Fanning had, for instance, brought on board a pair of white
flannel pants, his first and only tailor-made trousers, because
he had a premonition that the boat would make a port and that he
would be asked to a garden party! He had a way of using big words
in the wrong place, not because he tried to show off, but because
all words sounded alike to him. In the first days of their
acquaintance in camp he told Claude that this was a failing he
couldn't help, and that it was called "anaesthesia." Sometimes
this failing was confusing; when Fanning sententiously declared
that he would like to be on hand when the Crown Prince settled
his little account with Plato, Claude was perplexed until
subsequent witticisms revealed that the boy meant Pluto.
At three o'clock there was a band concert on deck. Claude fell
into talk with the bandmaster, and was delighted to find that he
came from Hillport, Kansas, a town where Claude had once been
with his father to buy cattle, and that all his fourteen men came
from Hillport. They were the town band, had enlisted in a body,
had gone into training together, and had never been separated.

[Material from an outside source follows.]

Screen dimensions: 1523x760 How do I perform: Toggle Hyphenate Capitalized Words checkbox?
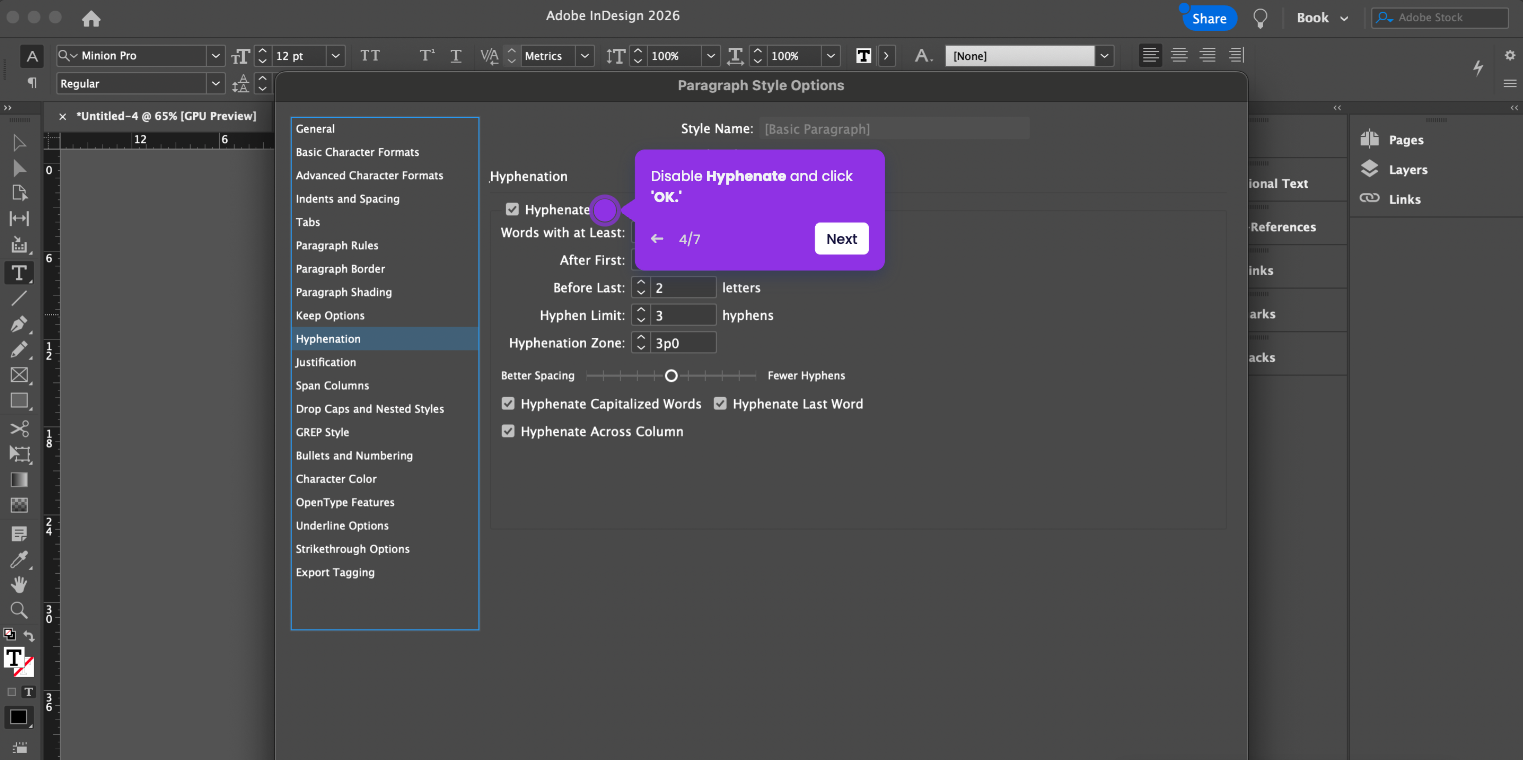tap(508, 404)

One was a printer who helped to get out the Hillport Argus every
week, another clerked in a grocery store, another was the son of
a German watch repairer, one was still in High School, one worked
in an automobile livery. After supper Claude found them all
together, very much interested in their first evening at sea, and
arguing as to whether the sunset on the water was as fine as
those they saw every night in Hillport. They hung together in a
quiet, determined way, and if you began to talk to one, you soon
found that all the others were there.
When Claude and Fanning and Lieutenant Bird were undressing in
their narrow quarters that night, the fourth berth was still
unclaimed. They were in their bunks and almost asleep, when the
missing man came in and unceremoniously turned on the light. They
were astonished to see that he wore the uniform of the Royal
Flying Corps and carried a cane. He seemed very young, but the
three who peeped out at him felt that he must be a person of
consequence. He took off his coat with the spread wings on the
collar, wound his watch, and brushed his teeth with an air of
special personal importance. Soon after he had turned out the
light and climbed into the berth over Lieutenant Bird, a heavy
smell of rum spread in the close air.
Fanning, who slept under Claude, kicked the sagging mattress
above him and stuck his head out. "Hullo, Wheeler! What have you
got up there?"
"Nothing."
"Nothing smells pretty good to me. I'll have some with anybody
that asks me."
No response from any quarter. Bird, the Virginian, murmured,
"Don't make a row," and they went to sleep.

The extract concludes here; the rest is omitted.